The Northwest Staging Route was a series of airstrips, airport and radio ranging stations built in Alberta, British Columbia, the Yukon and Alaska during World War II. It extended into the Soviet Union as the ALSIB (ALaska-SIBerian air road).

The route was developed in 1942 due to several reasons. Initially, the United States Army Air Corps 7th Ferrying Group, Ferrying Command (later Air Transport Command) at Great Falls Army Airfield was ordered to organize and develop an air route to send assistance to Russia though Northern Canada, across Alaska and the Bering Sea to Siberia, and eventually over to the Eastern Front. The Permanent Joint Board on Defense — Canada and the United States — decided in the autumn of 1940 that a string of airports should be constructed at Canadian expense between the city of Edmonton in central Alberta and the Alaska-Yukon border. Late in 1941 the Canadian government reported that rough landing fields had been completed.

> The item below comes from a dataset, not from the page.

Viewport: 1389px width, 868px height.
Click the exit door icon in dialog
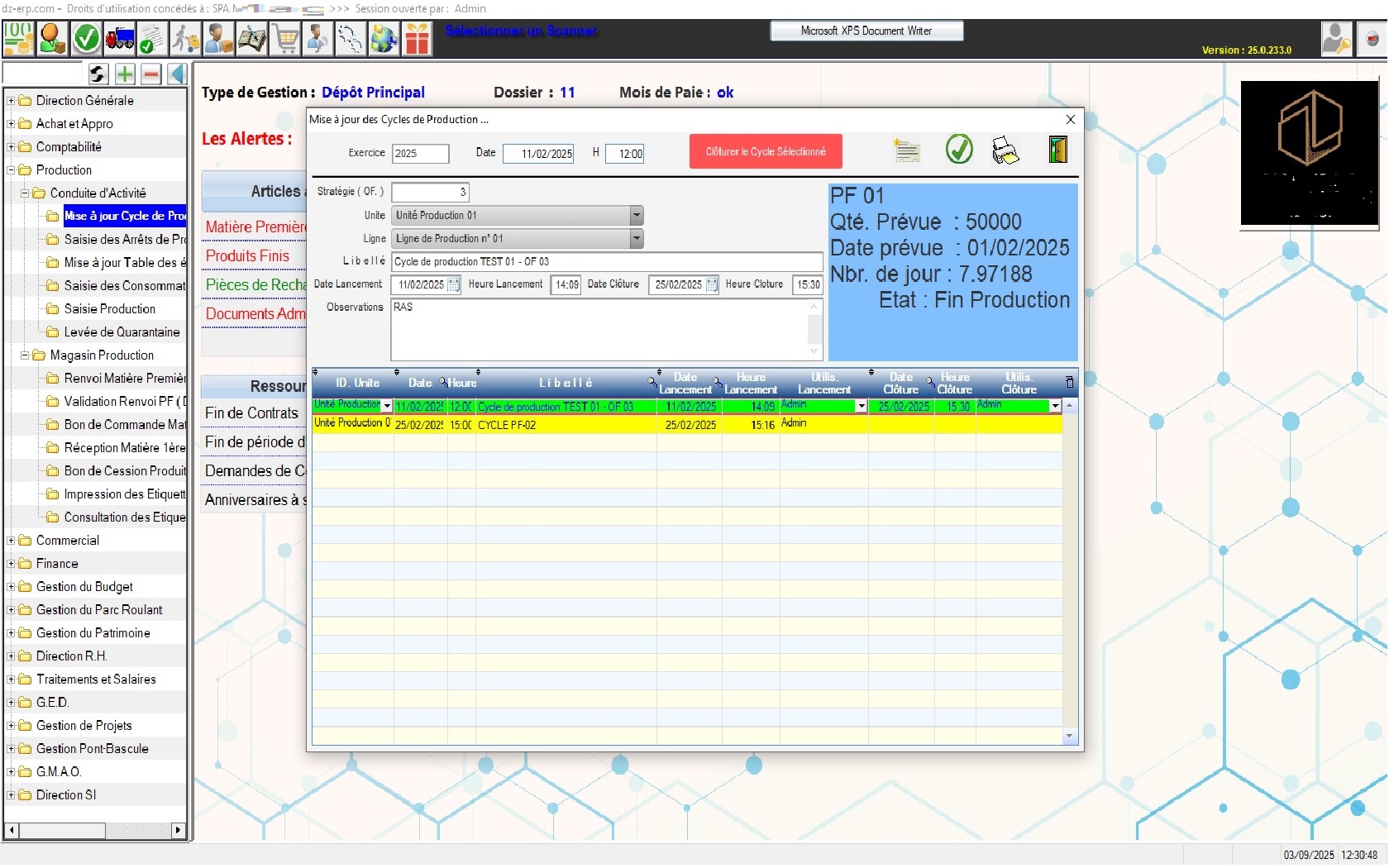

With the outbreak of war, American lines of communication with Alaska by sea were seriously threatened and alternative routes had to be opened. The string of airports through the lonely tundra and forests of northwest Canada provided an air route to Alaska which was practically invulnerable to attack, and it seemed to be in the best interests of international defense to develop them and open a highway which would at once be a service road for the airports and a means for transporting essential supplies to the Alaskan outposts. In response to this need, United States Army engaged in the Alaskan Highway project.